Kirschner Lab

Cell Cycle Analysis of Embryonic Stem Cells During Renewal and Differentiation

ES cells have the capacity to differentiate in vitro in any type of cells and obtaining “ES-like” cells from adult tissues will offer the opportunity to create patient-tailored cells to use in the therapy of many different diseases. Yet, to reach that stage we need a greater understanding of the mechanisms underlying the cell cycle of ES cells and of the processes occurring during their differentiation.

Embryonic stem (ES) cells have atypical cell cycle features including very short gap phases and short generation times. It has also been reported that, in contrast to other cell types, the levels of the APC/C substrates and other cell cycle regulators are constant along their cell cycle.
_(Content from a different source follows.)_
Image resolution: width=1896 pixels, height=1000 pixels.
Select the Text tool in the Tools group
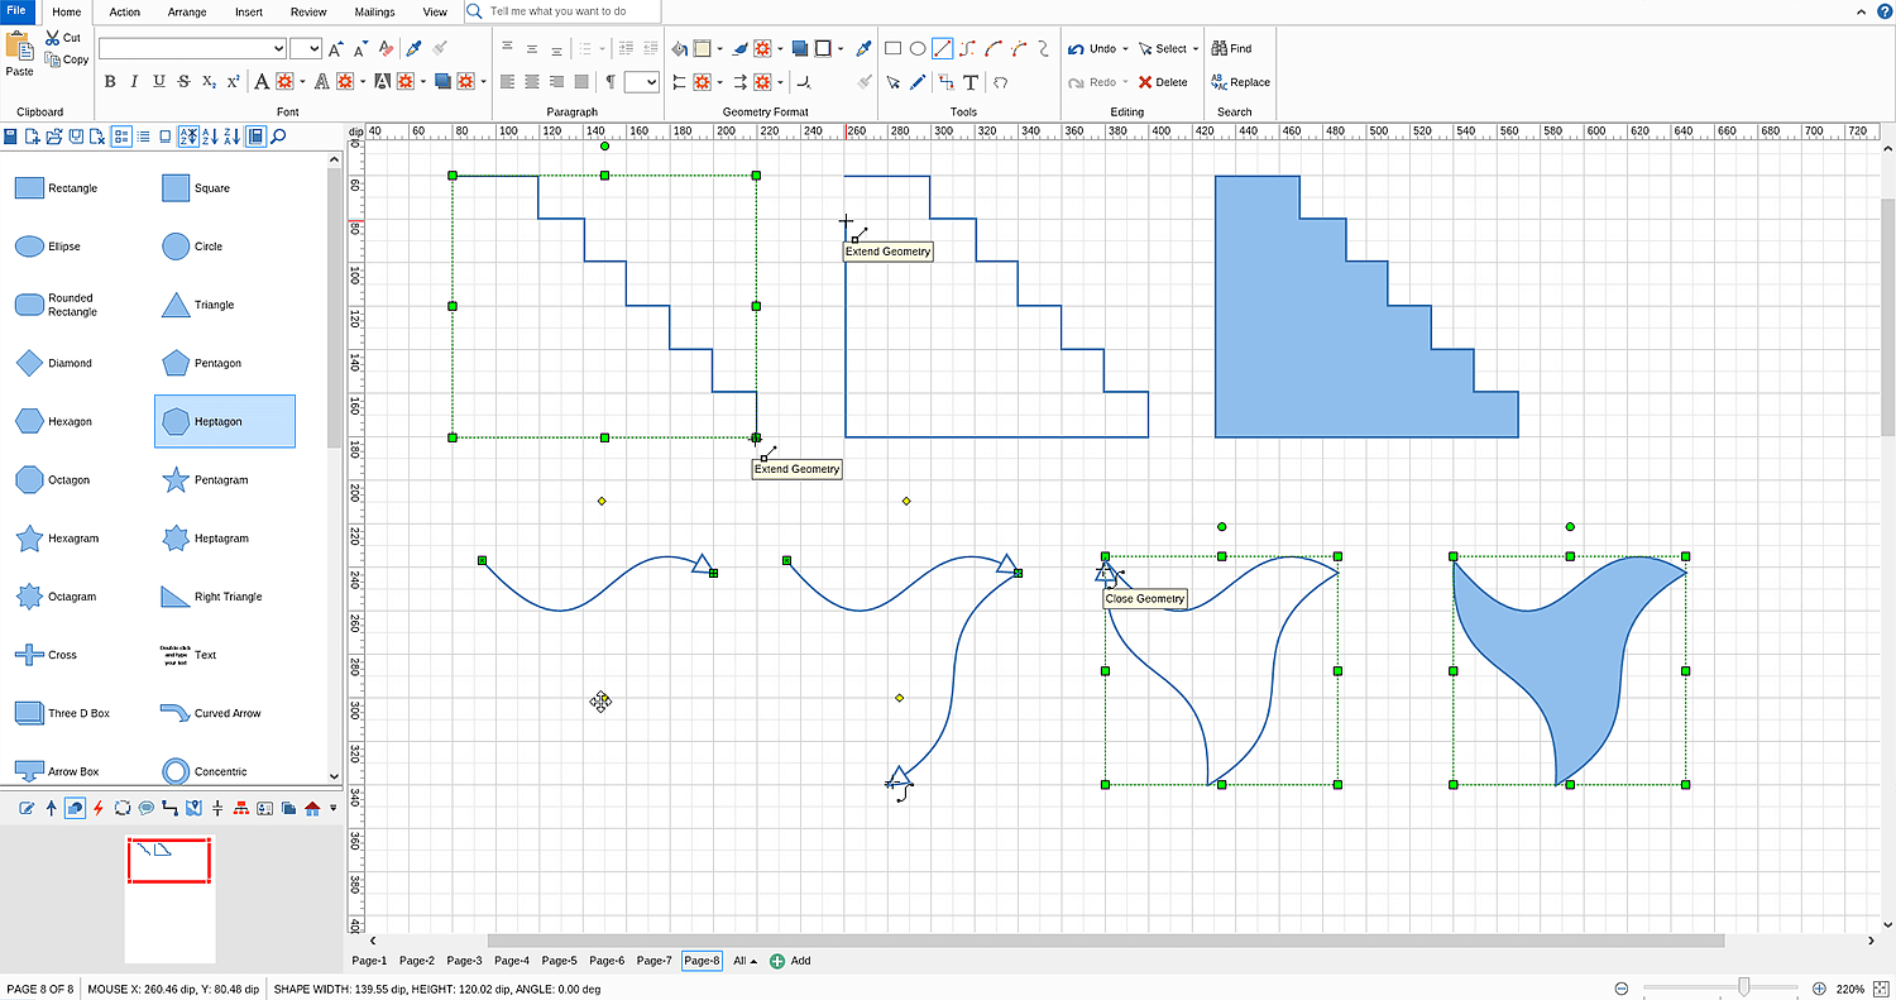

Furthermore, it has been shown that the pocket proteins pRb and p107 are constantly phosphorylated and inactivated. Because in many embryonic systems differentiation and proliferation are often closely correlated, the unusual properties of the ES cell cycle may be associated with the ability to preserve the undifferentiated state.

We are now studying the regulation of Cdk and APC/C activities in murine embryonic stem cells (mESC) and how their perturbation affects pluripotency and cell cycle regulation.

We are also performing screenings to identify and characterize the molecular processes occurring during renewal and differentiation.

The studies proposed here have the potential to greatly increase our understanding of stem cell biology and to unravel the interaction between cell cycle control, differentiation and maintenance of pluripotency. This will ease the task of achieving high quality standards in the derivation of ES-like cells from adult stem cells and in the derivation of a plethora of cell types to use for treatments of many different diseases.

Collaboration

We are collaborating with In-Hyun Park , Rui Zhao, and Paul Lerou of George Daley’s lab at Children Hospital (Boston) .

My Scientific Background

I graduated at the University of Parma, in Italy, with a 5 year-college degree in Molecular Biology and Biochemistry, under the supervision of Prof. Ottonello and Prof. Rossi. I defended a dissertation on the biochemical analysis of eukaryotic transcription factors. Following my graduation, I won a fellowship awarded by the National Eye Institute (US National Institute of Health) for studying the role of nutritional supplements on the onset of age-related cataract in a clinical trial. During that period, I progressively became interested in human disease biology, especially the molecular mechanisms of cancer.

I therefore started a Ph.D. program in the laboratory of Dr. Kristian Helin at the European Institute of Oncology (EIO) in Milan, a renowned research center in basic and clinical cancer biology. I worked under the co-supervisions of both Dr Helin and Dr Gordon Peters (Cancer Research UK) and the degree-granting institution was the Open University in the United Kingdom, affiliated to EIO. My project in Dr. Helin’s lab focused on the molecular mechanisms regulating human DNA replication and cell cycle progression in cancer cells. While at EIO, I was also awarded a fellowship of the Italian Foundation for Cancer Research. I defended my dissertation in front of a committee chaired by Prof. Julian Blow. I completed my PhD program with four peer-reviewed papers. In three of these papers we described the roles of the human protein Geminin and Cdt1 in assuring only one round of replication per cell cycle and in maintaining genomic stability.

In October 2005 I started my postdoctoral training in the laboratory of Prof. Marc Kirschner.